## 5.3 Decision Tree

Linear regression models and logistic regression fail in situations where the relationship between features and outcome is non-linear or where the features are interacting with each other. Time to shine for the decision trees! Tree-based models split the data according to certain cutoff values in the features multiple times. Splitting means that different subsets of the dataset are created, where each instance belongs to one subset. The final subsets are called terminal or leaf nodes and the intermediate subsets are called internal nodes or split nodes. For predicting the outcome in each leaf node, a simple model is fitted with the instances in this subset (for example the subsets average target outcome). Trees can be used for classification and regression.

There are a lot of tree algorithms with different approaches for how to grow a tree. They differ in the possible structure of the tree (e.g. number of splits per node), criteria for how to find the splits, when to stop splitting and how to estimate the simple models within the leaf nodes. Classification and regression trees (CART) is one of the more popular algorithms for tree induction. We will focus on CART, but the interpretation is similar for most of the tree types.
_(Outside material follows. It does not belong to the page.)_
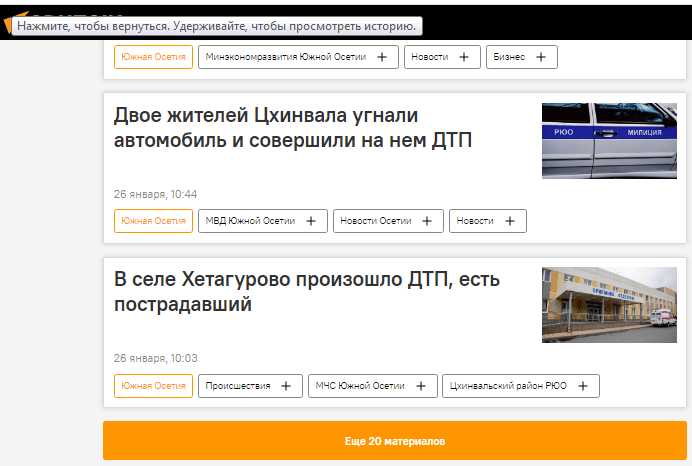Image resolution: width=692 pixels, height=466 pixels.
Task: Click plus icon on Происшествия tag
Action: (x=285, y=386)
I recommend the book ‘The elements of statistical learning’ (Hastie, Tibshirani, and Friedman 2009)^{14}for a more detailed introduction.

The following formula describes the relationship between outcome \(y\) and the features \(x\).

\[\hat{y}_i=\hat{f}(x_i)=\sum_{m=1}^Mc_m{}I\{x_i\in{}R_m\}\]

Each instance \(x_i\) falls into exactly one leaf node (=subset \(R_m\)). \(I_{\{x_i\in{}R_m\}}\) is the identity function which returns 1 if \(x_i\) is in the subset \(R_m\) and else 0. If \(x_i\) falls into a leaf node \(R_l\), the predicted outcome is \(\hat{y}=c_l\), where \(c_l\) is the mean of all the training instances in leaf node \(R_l\).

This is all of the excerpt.